Brantford, Ontario: Outdoor Movies Help Revive Downtown Brantford
Wandering downtown on Thursday night you can get a sense that there is something different about Brantford. After years of acrimonious debates, and sometimes sheer nastiness, the downtown has a completely different feel.
Harmony Square has become a focus for civic activity that has exceeded the wildest predictions of the downtown supporters and has given the lie to the short-sighted naysayers and purveyors of doom and gloom who predicted that the square would be an expensive white elephant in a decaying core.
By my estimate, more than 700 people came downtown to watch a movie in the square. Young and old came to the square to watch jugglers and acrobats do their stuff as the giant inflatable movie screen was readied for movie night. As darkness settled on the square, the numbers only seemed to increase.

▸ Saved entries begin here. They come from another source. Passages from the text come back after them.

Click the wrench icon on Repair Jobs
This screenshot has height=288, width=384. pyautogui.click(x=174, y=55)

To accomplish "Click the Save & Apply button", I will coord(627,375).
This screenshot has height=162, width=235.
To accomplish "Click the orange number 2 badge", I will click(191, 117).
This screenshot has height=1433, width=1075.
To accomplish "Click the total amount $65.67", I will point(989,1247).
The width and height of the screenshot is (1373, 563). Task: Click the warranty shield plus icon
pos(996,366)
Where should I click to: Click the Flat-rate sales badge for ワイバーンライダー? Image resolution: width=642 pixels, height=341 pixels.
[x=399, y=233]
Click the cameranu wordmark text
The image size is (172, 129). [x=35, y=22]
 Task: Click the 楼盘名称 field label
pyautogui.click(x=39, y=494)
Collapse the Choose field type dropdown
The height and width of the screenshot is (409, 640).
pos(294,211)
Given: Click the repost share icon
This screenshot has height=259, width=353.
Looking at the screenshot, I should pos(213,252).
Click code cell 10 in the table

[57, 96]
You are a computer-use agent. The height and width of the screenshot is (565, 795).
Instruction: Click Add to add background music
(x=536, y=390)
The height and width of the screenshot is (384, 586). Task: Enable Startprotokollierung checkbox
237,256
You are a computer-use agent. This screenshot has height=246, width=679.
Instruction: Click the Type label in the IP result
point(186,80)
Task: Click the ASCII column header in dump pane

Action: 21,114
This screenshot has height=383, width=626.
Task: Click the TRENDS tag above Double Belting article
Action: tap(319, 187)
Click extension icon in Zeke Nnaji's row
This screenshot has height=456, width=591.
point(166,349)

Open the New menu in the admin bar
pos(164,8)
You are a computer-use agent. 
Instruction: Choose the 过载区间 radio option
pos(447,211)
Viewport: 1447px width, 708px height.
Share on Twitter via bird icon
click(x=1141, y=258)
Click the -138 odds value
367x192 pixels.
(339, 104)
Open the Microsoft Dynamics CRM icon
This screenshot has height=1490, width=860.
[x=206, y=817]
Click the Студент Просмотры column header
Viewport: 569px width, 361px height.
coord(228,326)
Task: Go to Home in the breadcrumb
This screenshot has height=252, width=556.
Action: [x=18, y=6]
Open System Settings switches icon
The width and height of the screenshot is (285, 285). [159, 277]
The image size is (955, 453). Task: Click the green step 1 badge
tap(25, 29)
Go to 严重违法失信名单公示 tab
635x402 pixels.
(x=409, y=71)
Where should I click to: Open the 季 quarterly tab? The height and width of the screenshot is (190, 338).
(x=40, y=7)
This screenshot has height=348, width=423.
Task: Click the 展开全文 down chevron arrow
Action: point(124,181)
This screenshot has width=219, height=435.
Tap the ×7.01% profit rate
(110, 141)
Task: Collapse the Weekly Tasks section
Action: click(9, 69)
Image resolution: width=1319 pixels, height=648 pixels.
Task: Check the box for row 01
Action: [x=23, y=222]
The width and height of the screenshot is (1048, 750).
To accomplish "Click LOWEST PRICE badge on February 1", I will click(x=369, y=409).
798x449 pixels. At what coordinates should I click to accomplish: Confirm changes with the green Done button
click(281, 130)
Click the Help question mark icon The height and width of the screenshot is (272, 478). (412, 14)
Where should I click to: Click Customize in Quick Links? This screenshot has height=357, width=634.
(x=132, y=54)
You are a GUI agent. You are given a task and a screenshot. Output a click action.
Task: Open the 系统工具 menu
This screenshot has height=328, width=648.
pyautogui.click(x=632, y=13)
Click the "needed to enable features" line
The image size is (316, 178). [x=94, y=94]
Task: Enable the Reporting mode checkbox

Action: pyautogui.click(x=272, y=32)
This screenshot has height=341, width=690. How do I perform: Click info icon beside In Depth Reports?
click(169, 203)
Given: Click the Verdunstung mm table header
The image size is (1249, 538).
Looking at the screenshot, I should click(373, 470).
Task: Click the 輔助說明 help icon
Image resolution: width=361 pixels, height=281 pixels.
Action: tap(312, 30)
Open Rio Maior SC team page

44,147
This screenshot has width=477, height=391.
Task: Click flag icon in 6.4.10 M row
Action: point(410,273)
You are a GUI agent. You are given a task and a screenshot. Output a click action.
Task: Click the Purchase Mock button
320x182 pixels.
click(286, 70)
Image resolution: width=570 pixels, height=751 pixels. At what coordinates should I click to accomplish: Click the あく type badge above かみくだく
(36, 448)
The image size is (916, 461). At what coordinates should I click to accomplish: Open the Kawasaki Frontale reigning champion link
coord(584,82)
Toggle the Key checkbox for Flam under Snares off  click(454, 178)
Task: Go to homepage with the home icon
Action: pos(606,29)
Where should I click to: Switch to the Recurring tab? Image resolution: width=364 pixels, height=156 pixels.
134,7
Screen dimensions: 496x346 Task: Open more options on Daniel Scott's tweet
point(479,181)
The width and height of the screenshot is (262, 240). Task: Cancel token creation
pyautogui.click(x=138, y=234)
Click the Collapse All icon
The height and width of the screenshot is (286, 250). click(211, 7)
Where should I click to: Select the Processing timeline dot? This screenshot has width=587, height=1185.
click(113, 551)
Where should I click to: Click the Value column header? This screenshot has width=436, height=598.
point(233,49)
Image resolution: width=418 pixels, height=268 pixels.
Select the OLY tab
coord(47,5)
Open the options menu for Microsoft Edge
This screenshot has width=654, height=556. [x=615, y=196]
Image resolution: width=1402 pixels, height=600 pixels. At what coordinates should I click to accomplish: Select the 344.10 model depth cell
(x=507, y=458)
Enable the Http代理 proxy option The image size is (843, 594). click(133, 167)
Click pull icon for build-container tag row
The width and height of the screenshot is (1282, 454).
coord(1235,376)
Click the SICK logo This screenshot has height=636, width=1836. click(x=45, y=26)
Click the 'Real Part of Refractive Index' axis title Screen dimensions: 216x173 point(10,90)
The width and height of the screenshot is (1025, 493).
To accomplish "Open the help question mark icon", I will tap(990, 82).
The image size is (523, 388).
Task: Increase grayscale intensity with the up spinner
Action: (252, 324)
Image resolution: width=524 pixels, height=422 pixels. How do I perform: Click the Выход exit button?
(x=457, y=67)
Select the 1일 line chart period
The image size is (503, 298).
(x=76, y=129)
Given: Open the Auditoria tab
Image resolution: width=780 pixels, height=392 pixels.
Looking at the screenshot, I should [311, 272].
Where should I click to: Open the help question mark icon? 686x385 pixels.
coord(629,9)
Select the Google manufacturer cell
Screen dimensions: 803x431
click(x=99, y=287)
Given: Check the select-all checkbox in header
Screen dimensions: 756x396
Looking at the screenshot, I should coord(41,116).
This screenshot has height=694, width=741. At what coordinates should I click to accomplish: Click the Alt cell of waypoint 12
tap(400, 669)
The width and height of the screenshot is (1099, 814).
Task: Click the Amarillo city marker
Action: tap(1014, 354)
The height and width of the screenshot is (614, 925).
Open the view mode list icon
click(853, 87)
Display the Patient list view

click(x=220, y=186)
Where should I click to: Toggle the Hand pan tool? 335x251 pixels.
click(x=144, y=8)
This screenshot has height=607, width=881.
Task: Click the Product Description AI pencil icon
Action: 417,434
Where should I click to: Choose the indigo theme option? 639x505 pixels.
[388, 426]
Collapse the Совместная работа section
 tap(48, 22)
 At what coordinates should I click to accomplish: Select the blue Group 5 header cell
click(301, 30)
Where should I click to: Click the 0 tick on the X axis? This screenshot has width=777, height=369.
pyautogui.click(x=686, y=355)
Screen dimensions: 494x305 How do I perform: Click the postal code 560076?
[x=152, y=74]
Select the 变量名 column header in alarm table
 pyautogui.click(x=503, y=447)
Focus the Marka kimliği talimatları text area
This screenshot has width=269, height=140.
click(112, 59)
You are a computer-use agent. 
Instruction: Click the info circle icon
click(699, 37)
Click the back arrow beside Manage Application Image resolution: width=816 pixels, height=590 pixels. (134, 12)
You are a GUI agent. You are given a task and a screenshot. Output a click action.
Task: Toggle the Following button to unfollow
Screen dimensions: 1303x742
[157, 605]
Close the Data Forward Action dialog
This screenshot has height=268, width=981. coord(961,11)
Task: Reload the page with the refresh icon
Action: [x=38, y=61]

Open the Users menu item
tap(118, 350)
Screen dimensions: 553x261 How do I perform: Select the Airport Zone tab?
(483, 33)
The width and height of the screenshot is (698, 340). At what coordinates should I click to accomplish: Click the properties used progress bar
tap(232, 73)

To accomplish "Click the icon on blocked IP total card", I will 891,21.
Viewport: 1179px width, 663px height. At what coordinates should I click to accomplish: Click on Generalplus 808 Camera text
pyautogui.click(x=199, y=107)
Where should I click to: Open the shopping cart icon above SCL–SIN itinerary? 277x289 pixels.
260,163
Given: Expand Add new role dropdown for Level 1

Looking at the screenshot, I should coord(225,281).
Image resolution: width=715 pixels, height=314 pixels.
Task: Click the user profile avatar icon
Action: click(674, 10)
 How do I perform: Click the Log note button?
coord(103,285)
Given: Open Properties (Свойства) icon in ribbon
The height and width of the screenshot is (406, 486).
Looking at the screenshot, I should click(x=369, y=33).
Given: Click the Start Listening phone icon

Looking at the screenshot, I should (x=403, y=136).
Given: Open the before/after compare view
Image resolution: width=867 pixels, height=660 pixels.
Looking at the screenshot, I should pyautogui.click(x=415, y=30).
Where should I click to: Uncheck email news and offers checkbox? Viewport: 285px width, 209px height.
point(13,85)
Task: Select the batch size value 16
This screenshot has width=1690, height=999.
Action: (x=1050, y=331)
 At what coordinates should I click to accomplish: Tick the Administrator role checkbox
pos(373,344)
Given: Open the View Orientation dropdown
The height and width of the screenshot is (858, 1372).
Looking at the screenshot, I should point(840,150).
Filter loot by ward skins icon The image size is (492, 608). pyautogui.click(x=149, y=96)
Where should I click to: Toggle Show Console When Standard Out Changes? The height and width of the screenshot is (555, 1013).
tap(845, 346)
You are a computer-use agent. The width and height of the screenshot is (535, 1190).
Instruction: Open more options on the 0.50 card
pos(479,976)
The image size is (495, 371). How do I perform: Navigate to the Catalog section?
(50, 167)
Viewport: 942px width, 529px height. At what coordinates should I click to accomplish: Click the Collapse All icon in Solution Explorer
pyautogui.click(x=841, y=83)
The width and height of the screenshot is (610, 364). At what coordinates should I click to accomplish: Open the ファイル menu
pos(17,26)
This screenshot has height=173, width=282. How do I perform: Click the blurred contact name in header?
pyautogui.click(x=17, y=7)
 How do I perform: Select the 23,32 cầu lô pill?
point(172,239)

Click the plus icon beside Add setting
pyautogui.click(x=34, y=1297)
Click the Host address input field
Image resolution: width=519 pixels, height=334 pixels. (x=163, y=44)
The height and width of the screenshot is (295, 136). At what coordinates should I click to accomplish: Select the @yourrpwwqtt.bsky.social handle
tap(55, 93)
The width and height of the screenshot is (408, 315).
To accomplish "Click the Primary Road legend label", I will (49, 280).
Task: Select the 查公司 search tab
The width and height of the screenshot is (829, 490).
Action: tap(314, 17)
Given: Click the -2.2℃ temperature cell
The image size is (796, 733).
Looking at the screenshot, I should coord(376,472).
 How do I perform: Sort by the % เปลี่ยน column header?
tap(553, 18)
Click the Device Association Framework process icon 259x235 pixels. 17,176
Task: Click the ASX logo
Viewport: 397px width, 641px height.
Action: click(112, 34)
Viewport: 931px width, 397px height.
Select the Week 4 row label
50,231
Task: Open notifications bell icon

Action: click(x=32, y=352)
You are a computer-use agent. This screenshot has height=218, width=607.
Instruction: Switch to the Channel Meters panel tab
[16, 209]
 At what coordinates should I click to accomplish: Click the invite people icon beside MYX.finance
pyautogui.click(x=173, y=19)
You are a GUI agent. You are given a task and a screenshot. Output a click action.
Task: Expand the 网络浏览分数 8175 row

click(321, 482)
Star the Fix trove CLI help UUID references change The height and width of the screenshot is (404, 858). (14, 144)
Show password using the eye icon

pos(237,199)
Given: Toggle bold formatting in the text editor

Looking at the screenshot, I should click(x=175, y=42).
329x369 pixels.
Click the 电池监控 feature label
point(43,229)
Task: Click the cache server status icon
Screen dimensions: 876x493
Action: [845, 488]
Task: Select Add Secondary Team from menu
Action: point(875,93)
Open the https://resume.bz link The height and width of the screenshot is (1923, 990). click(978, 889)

It was interesting that these were exactly the kind of people the city wanted to attract to the core. Young families with children, grandparents and even teens found reason for peaceful assembly in the square. These were the kind of people who would not be caught dead in Brantford's downtown only a few short years ago before the downtown's renaissance as a people place.
As I watched the people enjoying the movie, I recalled the acrimonious debates that the civic square generated around the council table.
It will cost too much, decried several councillors. Nobody wants to come to a decaying downtown, railed still others.
The design is wrong and Where did the extra fountain come from? were all comments that rattled around council chambers for years while the public fumed at council's seeming inability to act in the public interest.
A lot of public money has been spent on the downtown. A lot more private investment has gone into the downtown as well. That private investment would never have happened if the city had not made it possible by putting our money where their mouths were. It seemed to me that the public was far ahead of council with demands that something be done about the downtown's deteriorated state.
Yes, it was expensive, but it took a long time to get into the state that it was in and it was going to take a lot of money and time to get it back into shape. The nascent university district was the catalyst to bring people downtown. This made it economically viable, with some help from the city, to attract private investment to the core.
The downtown now has a heart to the city core that will be an asset for the next 100 years. Just looking at the happy faces that came to enjoy the programming in Harmony Square was testament to the value of what has been accomplished.
The sad part is that this almost did not occur. The arguing around the council table was often nasty and the project came very close to not happening. There were several decisions made by council that were won by a single vote.
All of this goes to the heart of what it means to be a councillor. All too often we see councillors mired in the minutiae of day-to-day government. What is often lost in all of that is a concern for the future. Where is the collective vision of council for the future? I am not talking about financial plans or specific projects but of a more comprehensive vision for the future.
The creation of Harmony Square required vision starting with former mayor Chris Friel's early support of the idea of a square through current Mayor Mike Hancock's deft handling of the project through the political reefs and shoals. A bare majority on council supported this project but it could have gone the other way as easily as not.
We need councils with vision. Perhaps the current crop can take a walk down to Harmony Square some Thursday night and see just what they have wrought despite the bickering and shortsightedness of the past three councils. I believe that they have built something that future generations will regard as one of the best features of Brantford's downtown. Let's hope those generations don't realize just how close it came to not happening at all.
The current council can learn a lot of lessons from this project as they tackle future civic needs such as the South side of Colborne Street, brownfields, and other community needs. Let's hope that a sense of the future and generations to come will guide their deliberations.